The Talking Stick

Today I’m picking up the talking stick. In a little while, it will go to someone else–maybe you.

You know that the talking stick is a Native American practice. It’s a physical item, a decorated stick that gives the one holding it the right to talk. The others do not interrupt, make snide comments, or argue. After the first speaker is complete, the stick passes to the next person who wishes to use it.

In the warmth of the campfire, we can tell our secrets. We can share our dreams.

The talking stick gives us time and a platform to say our piece.

Others may disagree with our statements, that’s okay, they will have their turn.

This morning when I saw the stick lying on the floor vibrating as though it had been electrified, I knew it was my turn, yet with quivering hand, I picked up the stick.

I wondered if the group would throw me out. I feared ridicule and laughter. You don’t know what you’re talking about, some might say. You’re crazy, says another.

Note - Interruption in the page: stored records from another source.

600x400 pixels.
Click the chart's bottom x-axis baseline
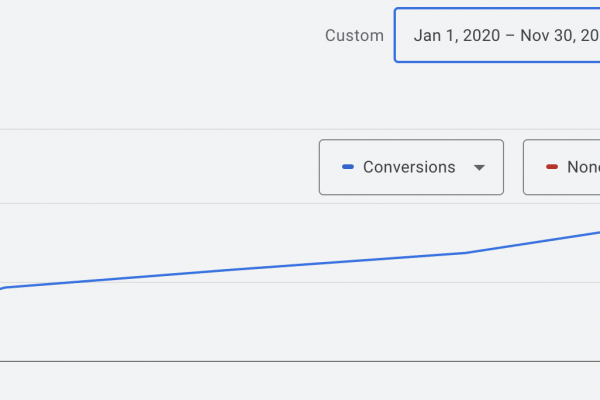(x=300, y=360)
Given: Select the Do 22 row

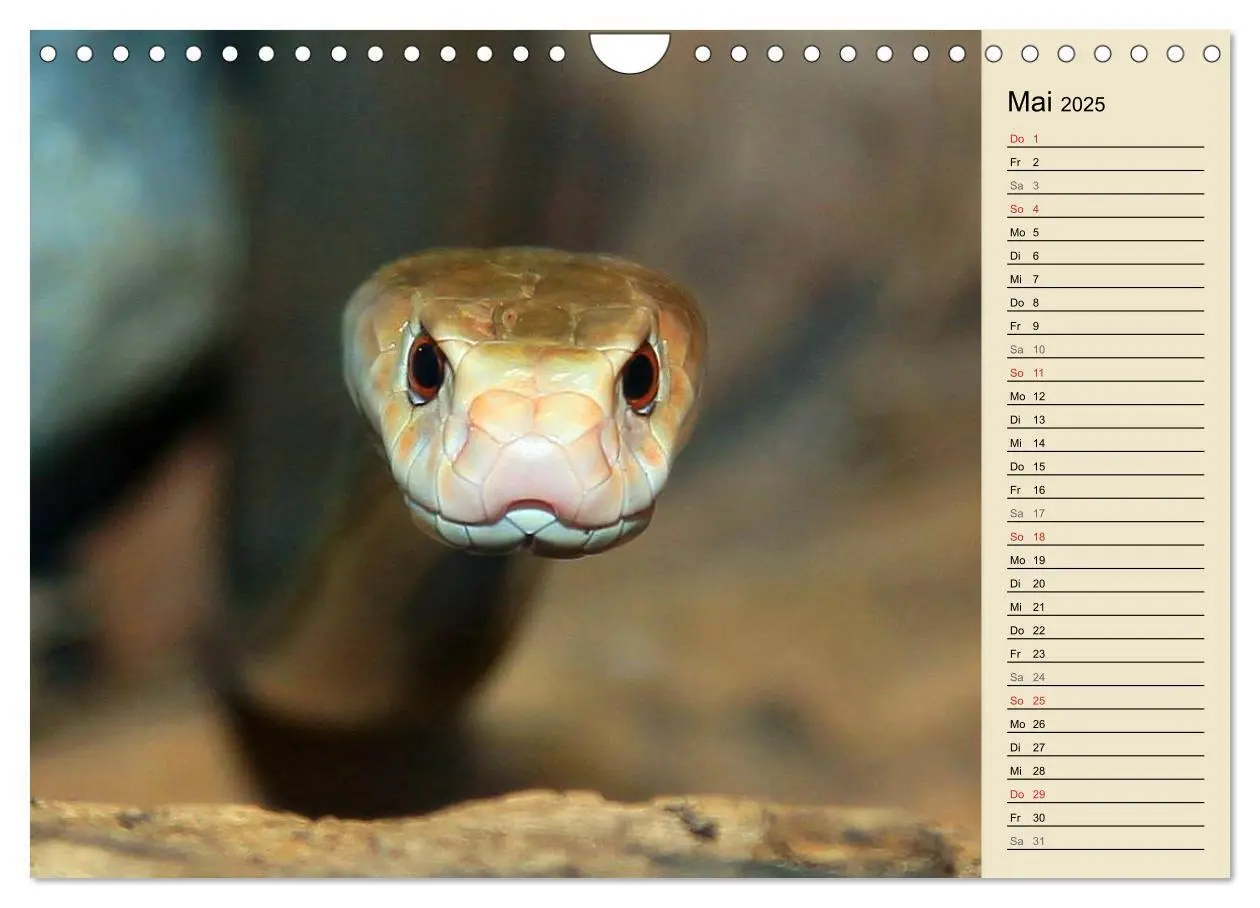Looking at the screenshot, I should 1105,630.
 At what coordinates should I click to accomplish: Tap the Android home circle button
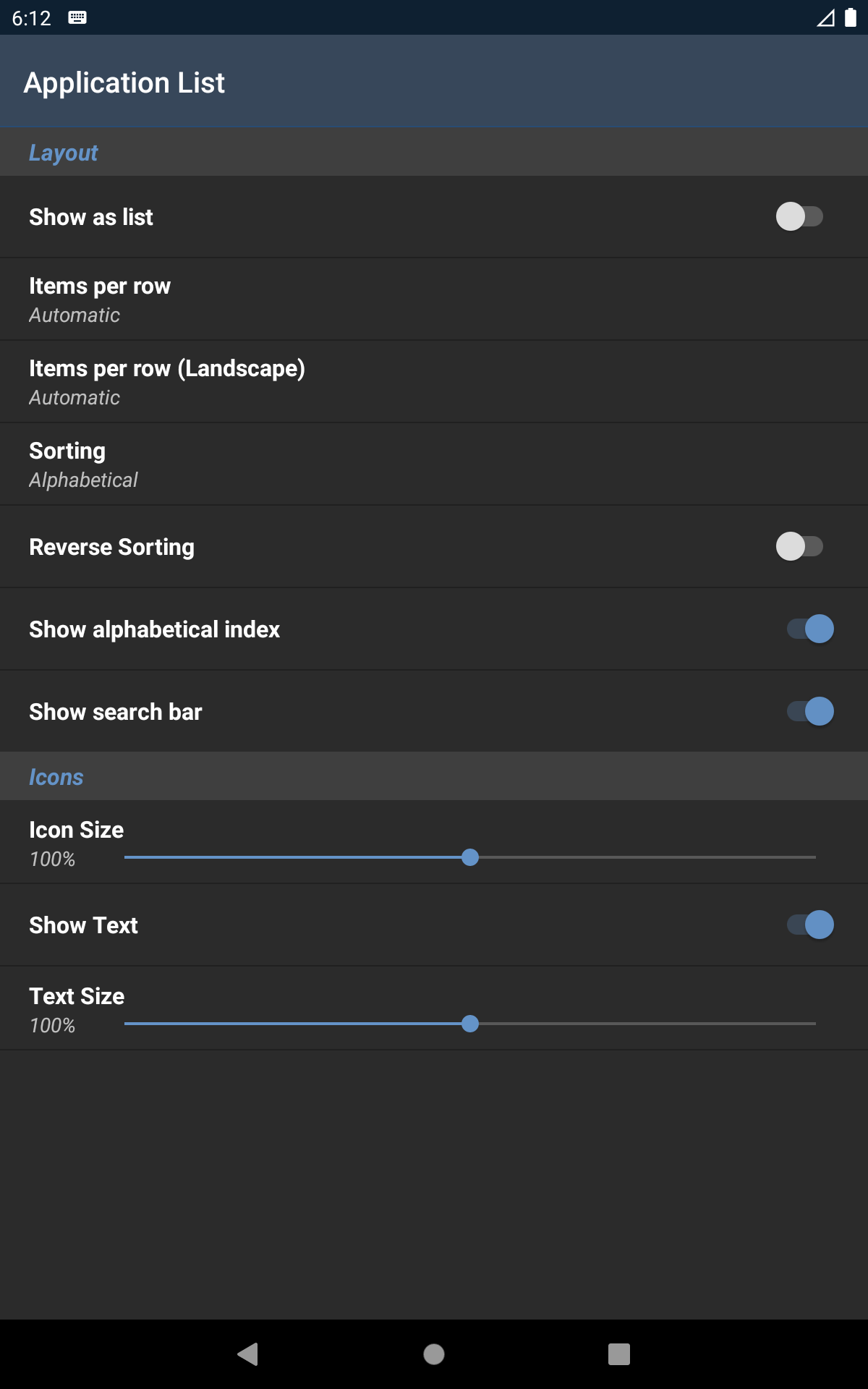[434, 1354]
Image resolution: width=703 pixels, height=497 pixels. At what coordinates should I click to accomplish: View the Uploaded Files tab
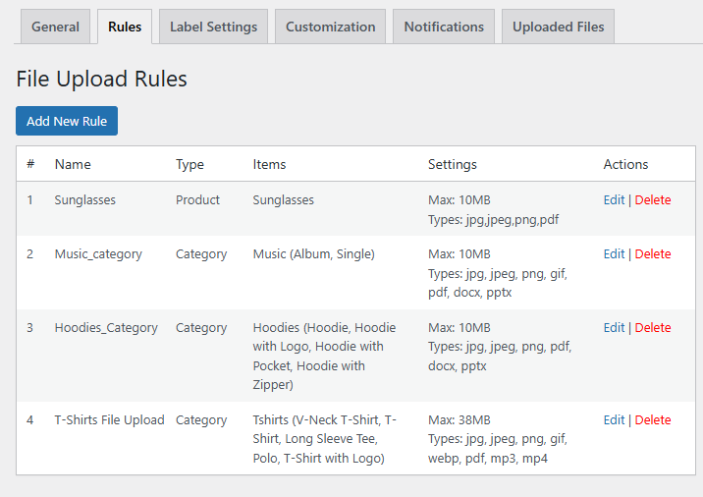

Wait, you will have your turn.

I knew that there was a truth buried deep within me from old times, from ancient cultures, from present teachers, and from my own experience. And I know we must share what we have gained from the privilege of living on this beautiful planet. (If you don’t value this planet watch “This Strange Rock,” on Netflix and see how our earth daily fights for us.)

After a while, we see each other for who we are—we are The Wisdom Seekers.

While I love motivational speakers and hold dear wise words from people more learned than me, I know that most people do not have an Instagram life. All of our pictures aren’t rosy, and all of our experiences aren’t grand.

We see so many photo shopped images it’s hard to tell the untouched from the touched. Most of us don’t have the bodies, face, skin, or hair of those beautiful people we see presented on media sites. (Don’t read fashion magazines, it will just make you feel ugly–unless you are the enlightened soul l think you are, and can see behind the makeup,)

When Lucy Hone’s spoke on Ted Talk about “Resilient People,” she asked her audience questions such as, “Have you ever had your heart broken?” “Have you ever been in an accident, had surgery, broken a bone, know someone who had cancer. watched a loved one die?” Soon the entire audience was standing.

While some people walk on hot coals to prove then can, most everyone has walked through the fire of life.

Therefore, our mission, should we choose to accept it, is to learn some mastery skills.

I’m not promising anything on these pages except mastery over life (Haha, I’m kidding.) I’m offering a romp through some experiences, insights, and stories that will shine light in dark places, and glow briliantly on others.

If you are drawn to this site you, I suspect that you, too, are a Wisdom Seeker.

Take what you will from the following pages. Add your own, and know that I love you,


“And what would you do,” the Master said unto the multitude, If God spoke directly to your face and said, ‘I COMMAND THAT YOU BE HAPPY IN THE WORLD AS LONG AS YOU LIVE,’ What would you do then?”

And the multitude was silent, not a voice, not a sound was heard upon the hillsides, across the valleys where they stood.”